Assembly Drawing (EDA)
Understanding EDA-Generated Assembly Drawings
Modern EDA tools can automatically generate much of the assembly documentation directly from the PCB design database, reducing manual drafting effort and eliminating transcription errors. For RF circuit boards, this automation must capture additional manufacturing details that standard digital assembly outputs miss.
What EDA Tools Generate Automatically
From the completed PCB layout, EDA tools produce:
- Component placement plot: Top and bottom views showing component outlines, reference designators, and polarity marks.
- Pick-and-place file: Machine-readable centroid data (RefDes, X, Y, Rotation, Side) for automated SMT placement equipment.
- BOM (Bill of Materials): Component list with manufacturer part numbers, values, and package specifications.
- 3D assembly model: Visualization of the populated board for mechanical fit checking.

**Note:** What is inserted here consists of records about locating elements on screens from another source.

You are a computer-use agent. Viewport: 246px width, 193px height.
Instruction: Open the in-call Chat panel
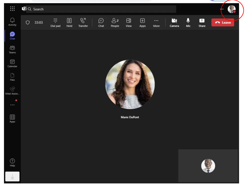coord(101,22)
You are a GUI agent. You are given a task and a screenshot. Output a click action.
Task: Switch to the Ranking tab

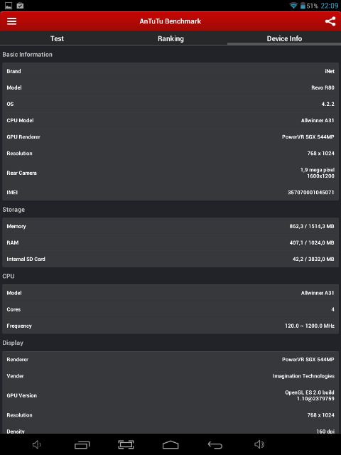click(x=171, y=38)
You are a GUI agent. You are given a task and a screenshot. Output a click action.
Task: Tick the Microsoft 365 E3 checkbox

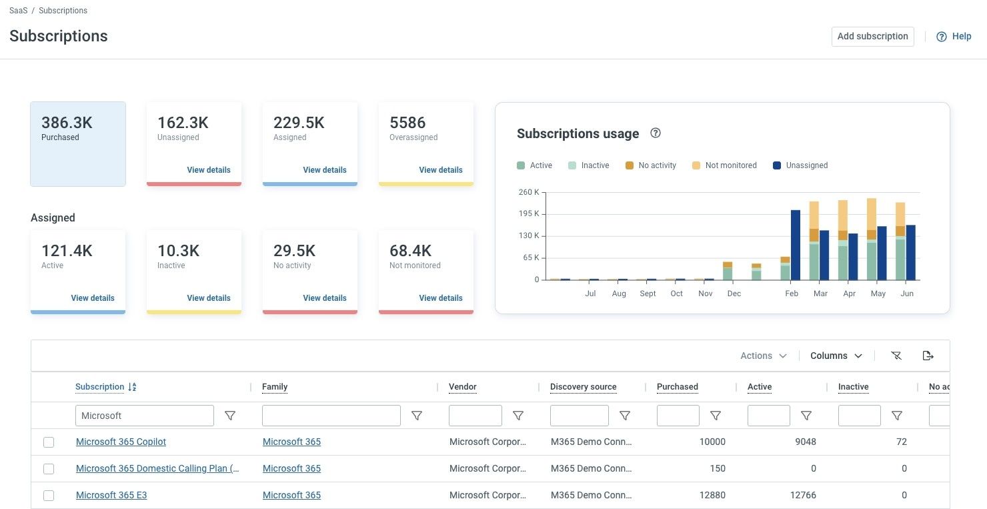pos(49,496)
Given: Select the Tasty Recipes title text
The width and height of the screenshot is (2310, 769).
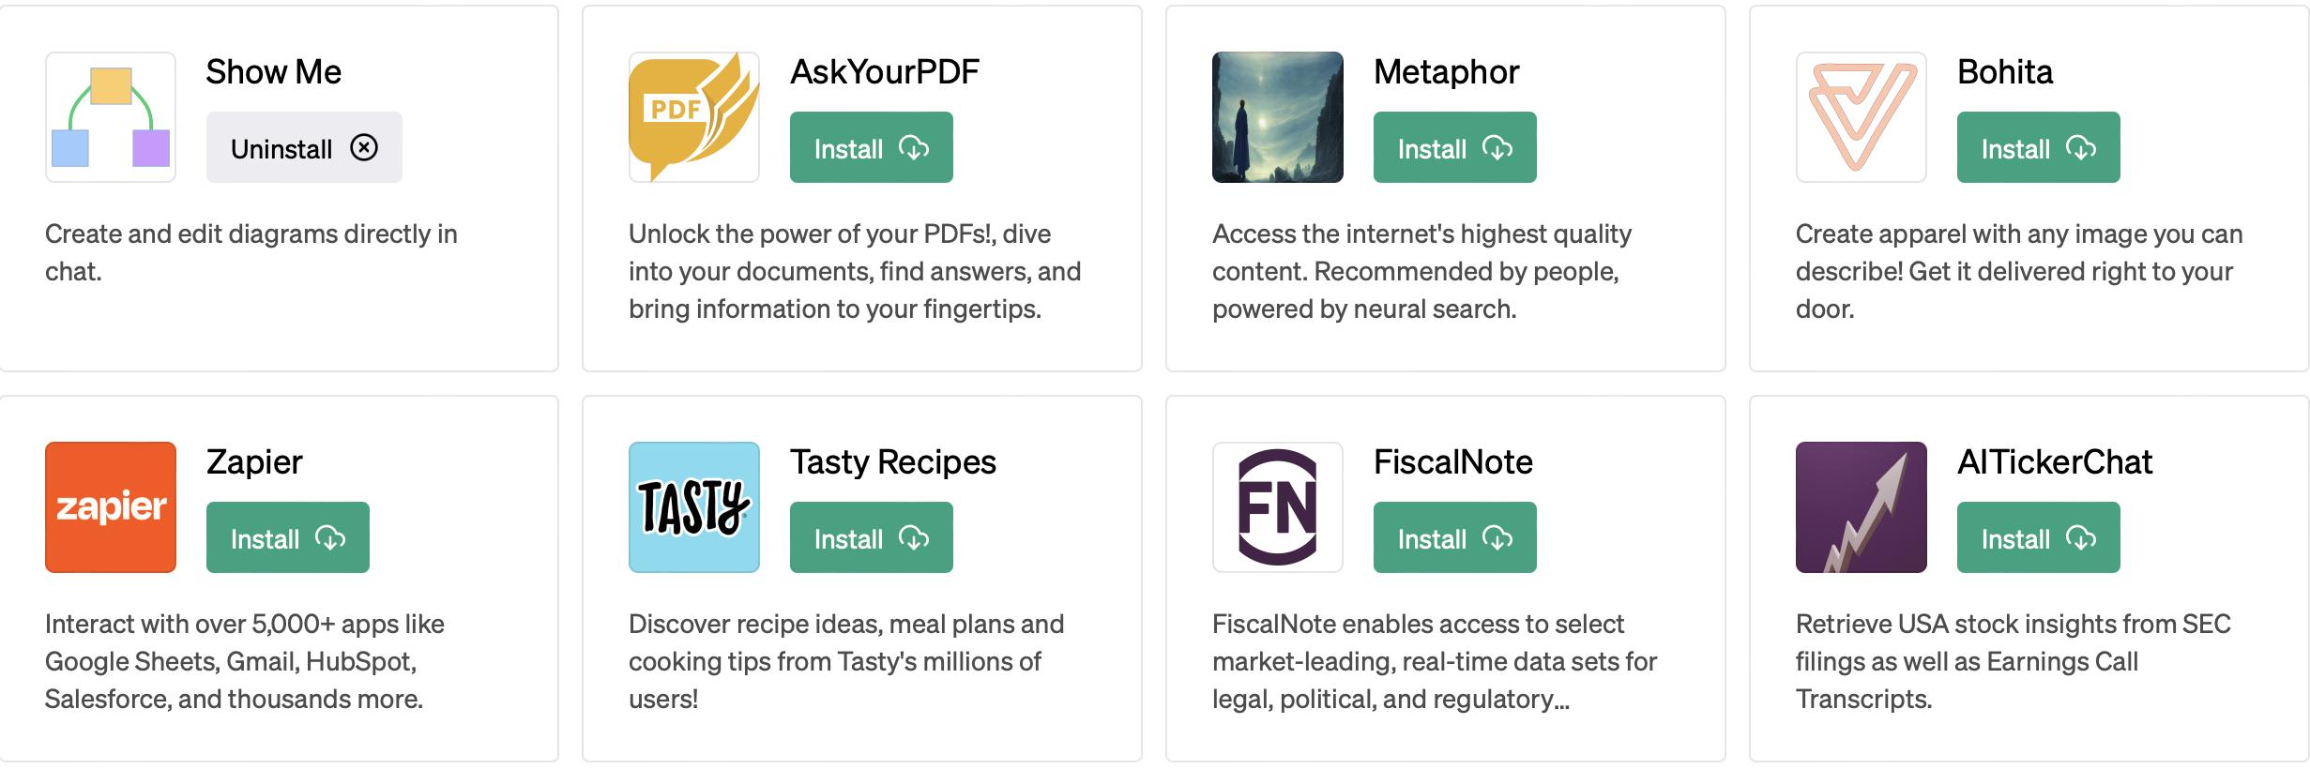Looking at the screenshot, I should 892,462.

RF-Specific Assembly Details
Standard EDA assembly outputs miss RF-critical information that must be manually added: shield can placement and grounding via patterns, torque specifications for RF connector mounting hardware, matched-pair component grouping instructions (selecting capacitor values from the same lot for filter tuning), and RF-absorber placement requirements for cavity resonance suppression.
Key Equations
Assembly Drawing generation from Electronic Design Automation (EDA) tools refers to the automated output of manufacturing assembly documentation directly from the PCB layout database. Modern...
Key specifications:
0 dB | 1 mW | 30 dB | 1 W | 110 GHz | 50 dB
Power: P(dBm) = 10log(PmW), 0dBm = 1mW
Comparison
| Aspect | Assembly Drawing (EDA) Spec | Typical Range | Impact | Design Note |
|---|---|---|---|---|
| Primary function | Assembly Drawing generation from Electro... | Application-dep. | Critical | Verify in sim |
| Operating range | For RF circuit boards, this automation m... | Application-dep. | Critical | Verify in sim |
| Performance | Pick-and-place file: Machine-readable ce... | Application-dep. | Critical | Verify in sim |
| Integration | BOM (Bill of Materials): Component list... | Application-dep. | Critical | Verify in sim |
| Trade-off | 3D assembly model: Visualization of the... | Application-dep. | Critical | Verify in sim |
Frequently Asked Questions
What is a pick-and-place (centroid) file?
A pick-and-place file is a machine-readable text file containing the X-Y coordinates, rotation angle, and board side (top/bottom) for every surface-mount component on the PCB. Automated SMT placement machines read this file to program the pick-and-place head positions. The file format varies by EDA tool but typically contains columns for: reference designator, component value, package footprint, X position, Y position, rotation angle, and layer.
Can EDA tools verify assembly DFM rules?
Yes. Modern EDA tools include Design for Manufacturing (DFM) rule checks that verify component spacing (sufficient clearance for soldering iron access or reflow heating), solder paste stencil requirements (pad-to-pad clearance for stencil aperture design), pick-and-place accessibility (component placement order to avoid mechanical interference), and test point accessibility for in-circuit testing probes.
How do EDA assembly outputs integrate with MES systems?
Manufacturing Execution Systems (MES) in modern electronics factories import EDA output data directly into their production workflows. The pick-and-place file programs the placement machine, the BOM feeds the material management system, and the assembly drawing drives the work instruction displays at each operator station. This direct data integration eliminates manual data entry and ensures that the factory builds exactly what the engineer designed.